◆ **WHAT TO DO**:
Leaving out every picture, transcribe the lines from the line that contains "Click the Horizon swirl icon in status bar" to the end of the entries below, both ends included.

◆ **MATERIAL TO PROCESS**:
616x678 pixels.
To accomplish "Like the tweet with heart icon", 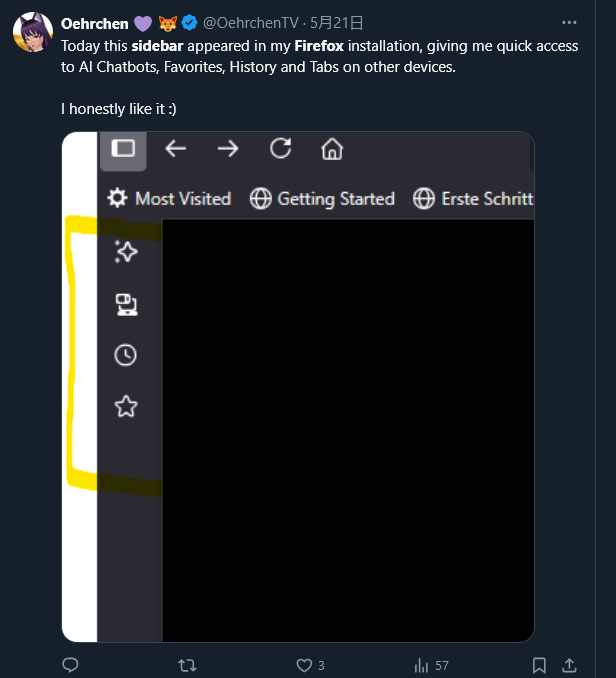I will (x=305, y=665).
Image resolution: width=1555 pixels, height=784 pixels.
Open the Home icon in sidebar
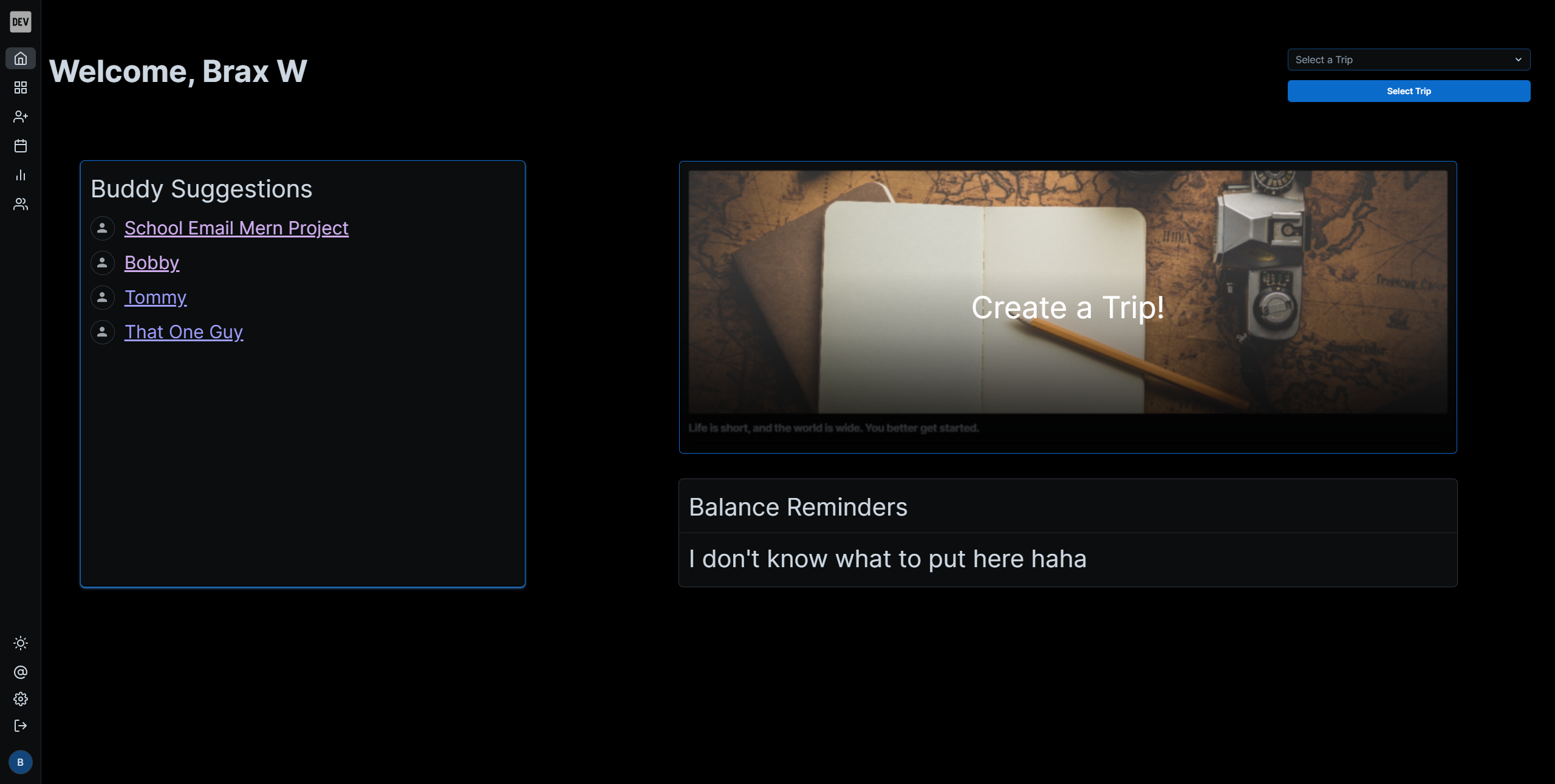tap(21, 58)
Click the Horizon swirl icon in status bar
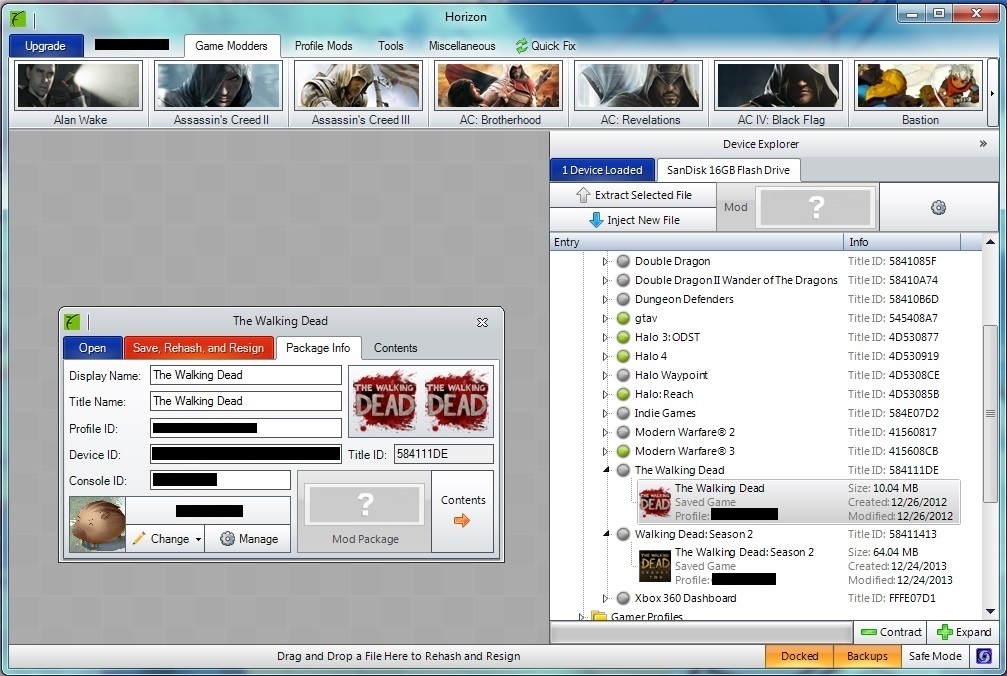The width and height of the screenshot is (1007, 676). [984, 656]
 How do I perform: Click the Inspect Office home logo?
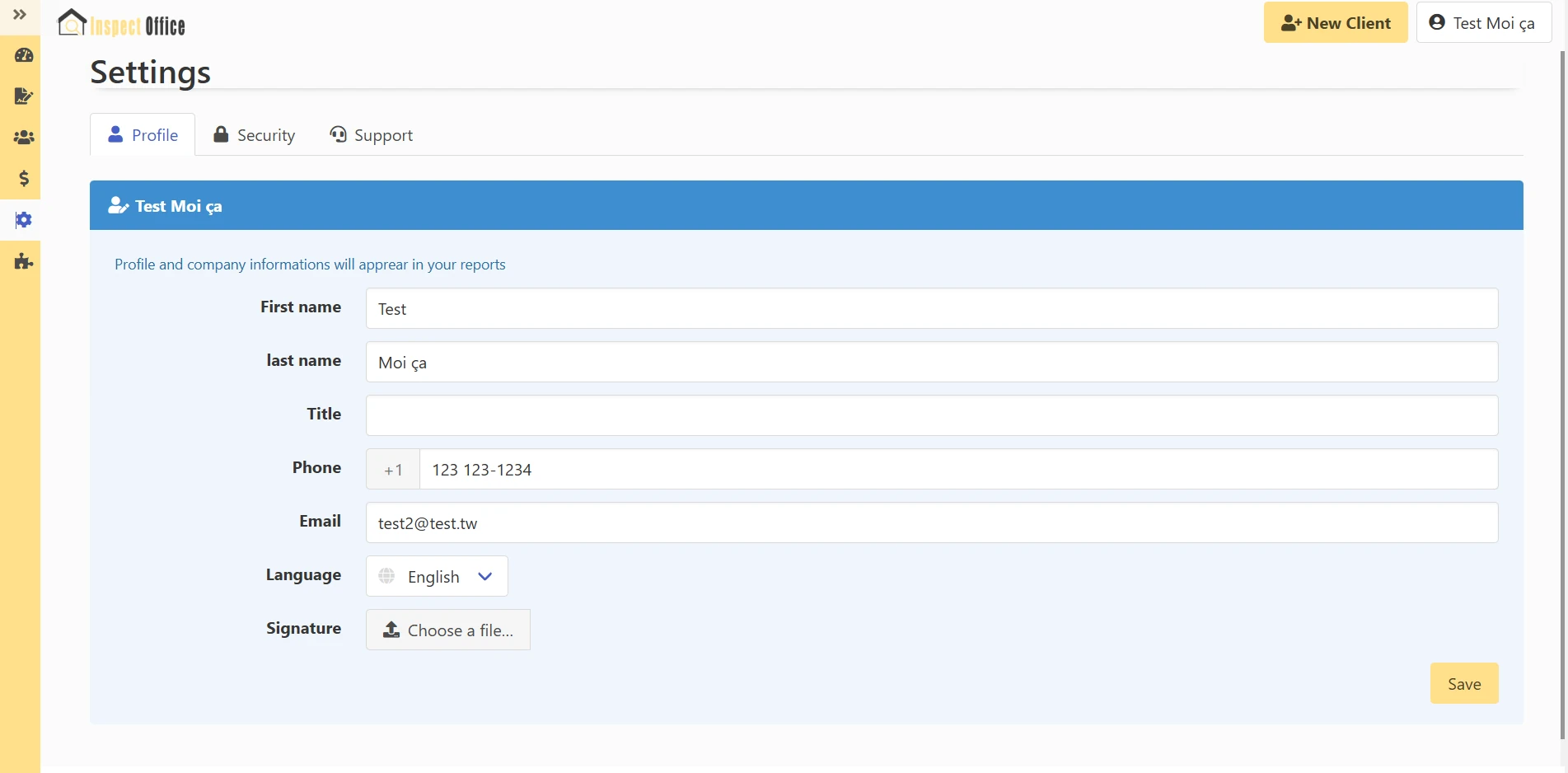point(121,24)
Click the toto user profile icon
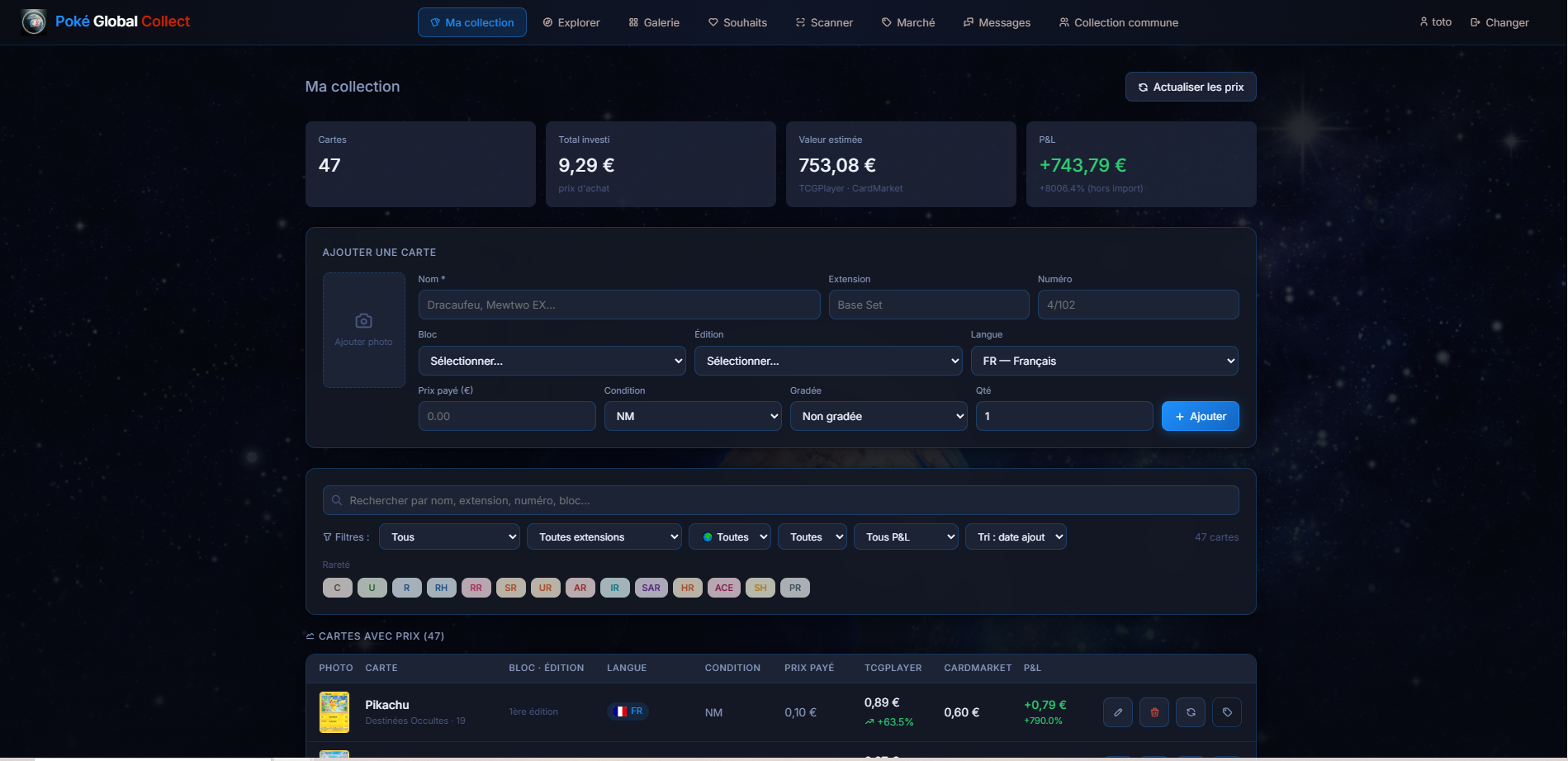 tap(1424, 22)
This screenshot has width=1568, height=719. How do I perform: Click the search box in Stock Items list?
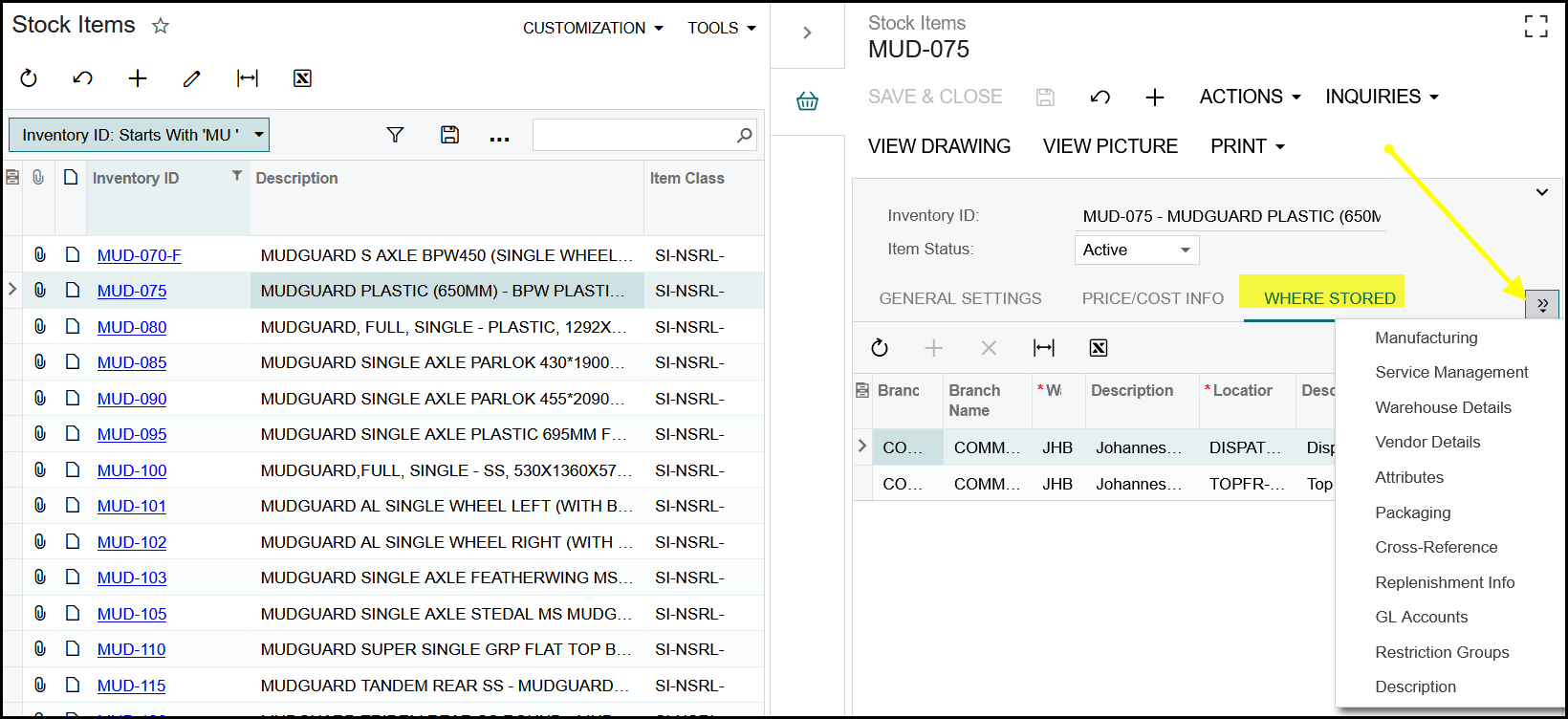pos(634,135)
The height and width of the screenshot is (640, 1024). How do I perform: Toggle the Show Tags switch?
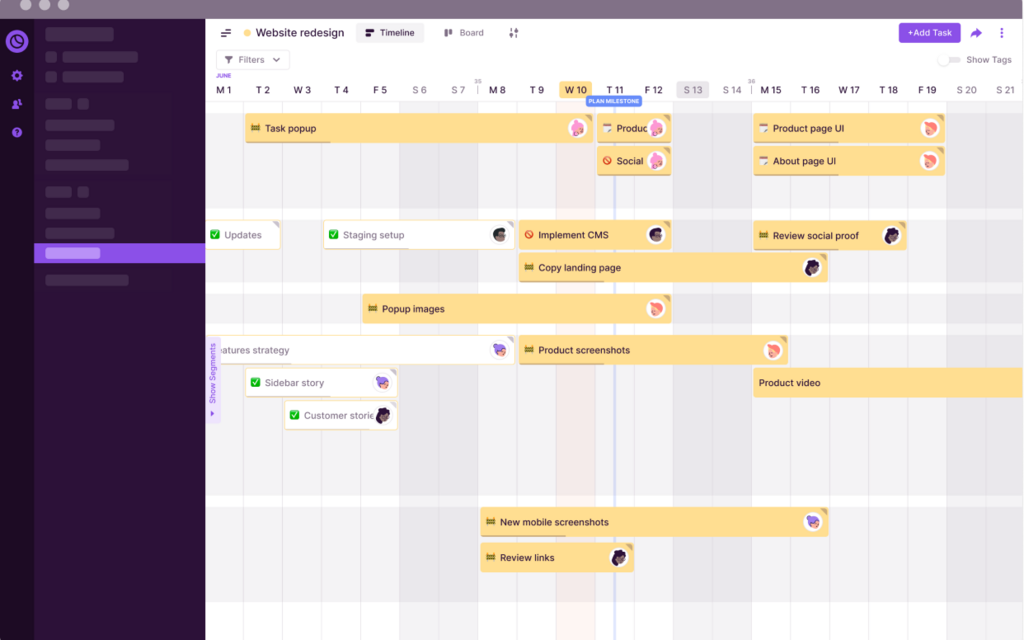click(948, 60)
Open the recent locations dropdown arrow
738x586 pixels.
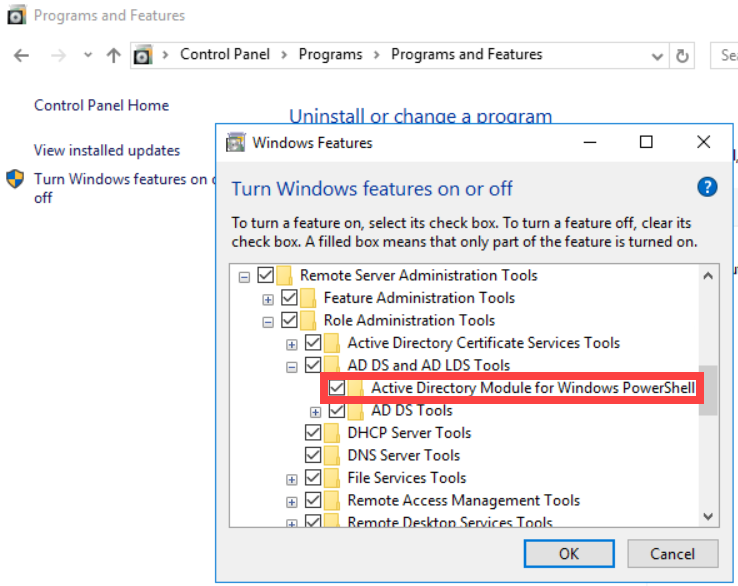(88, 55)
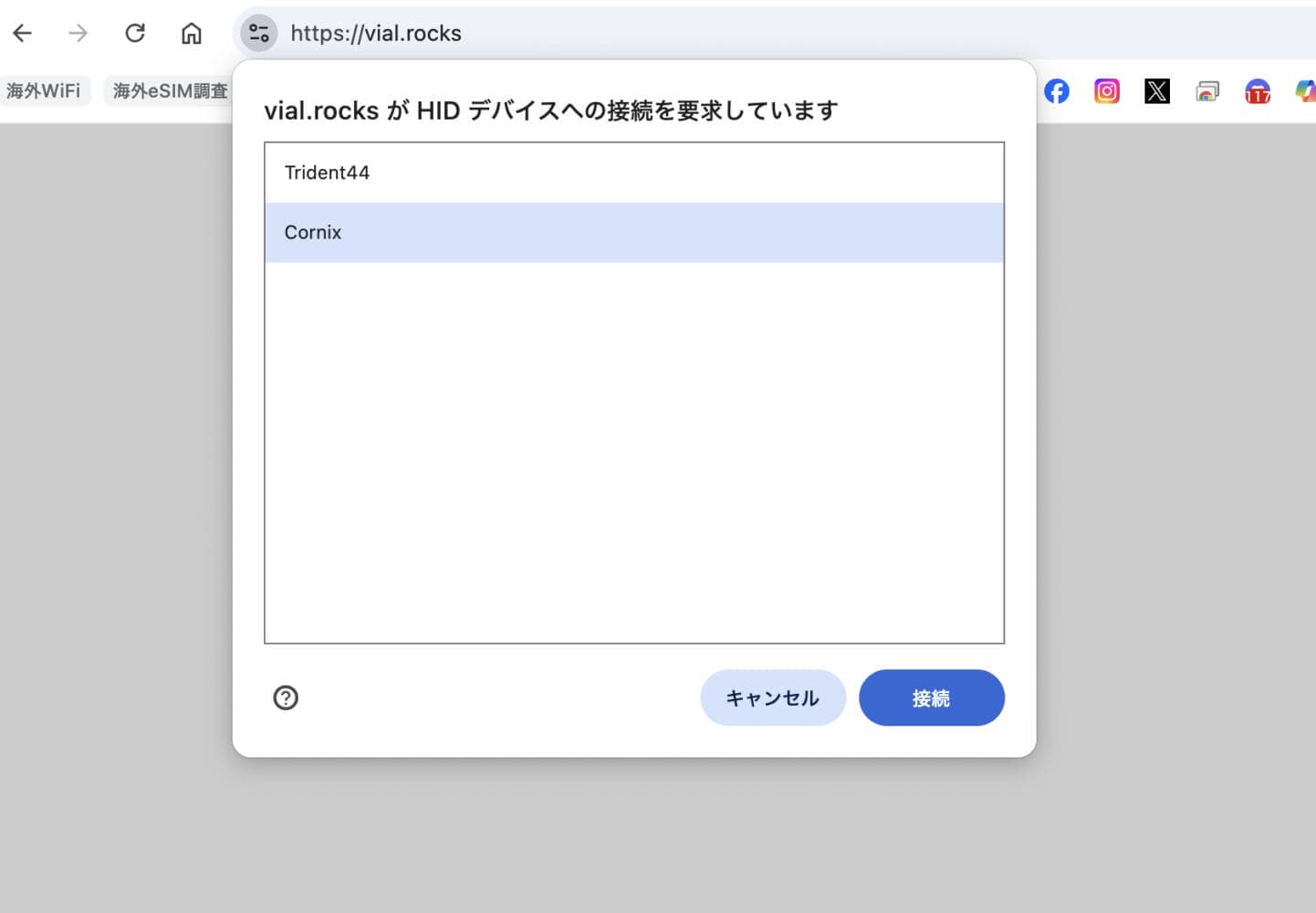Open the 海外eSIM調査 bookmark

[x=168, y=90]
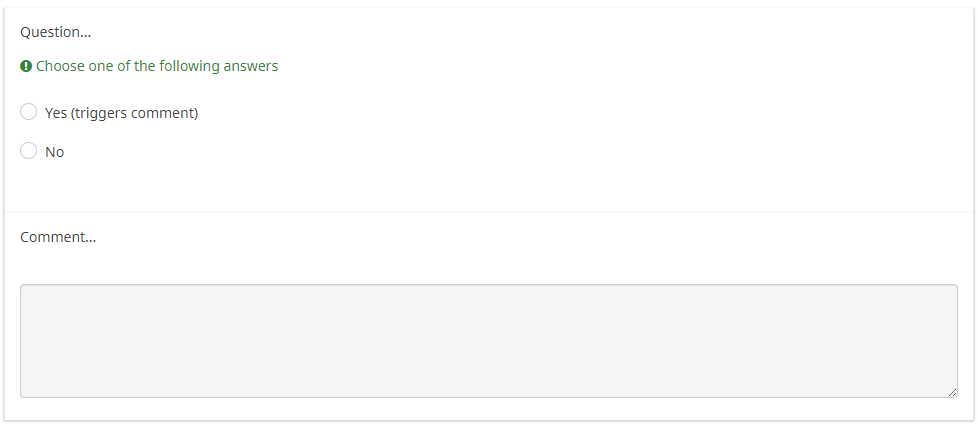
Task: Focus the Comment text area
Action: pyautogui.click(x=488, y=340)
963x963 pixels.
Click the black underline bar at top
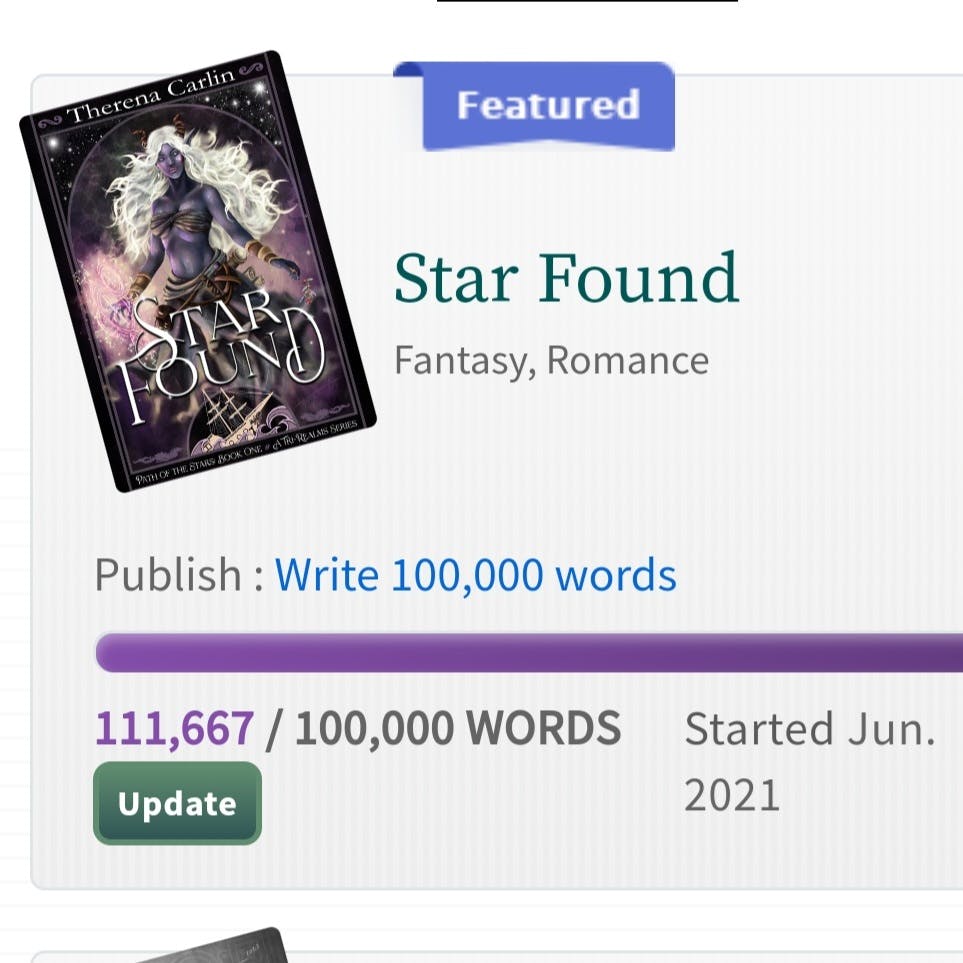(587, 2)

◆ **YOUR SOLUTION**:
Click the Horizon swirl icon in status bar
The width and height of the screenshot is (1007, 676). [984, 656]
 How do I perform: Click the Inspect Office home logo?
point(121,24)
Click the toto user profile icon
 tap(1424, 22)
This screenshot has width=1568, height=719. How do I perform: Click the search box in Stock Items list?
pos(634,135)
The height and width of the screenshot is (640, 1024). How do I perform: Toggle the Show Tags switch?
click(948, 60)
Open the recent locations dropdown arrow
738x586 pixels.
(88, 55)
Open the 海外eSIM調査 bookmark

[x=168, y=90]
Task: Focus the Comment text area
Action: pyautogui.click(x=488, y=340)
963x963 pixels.
Click the black underline bar at top
(587, 2)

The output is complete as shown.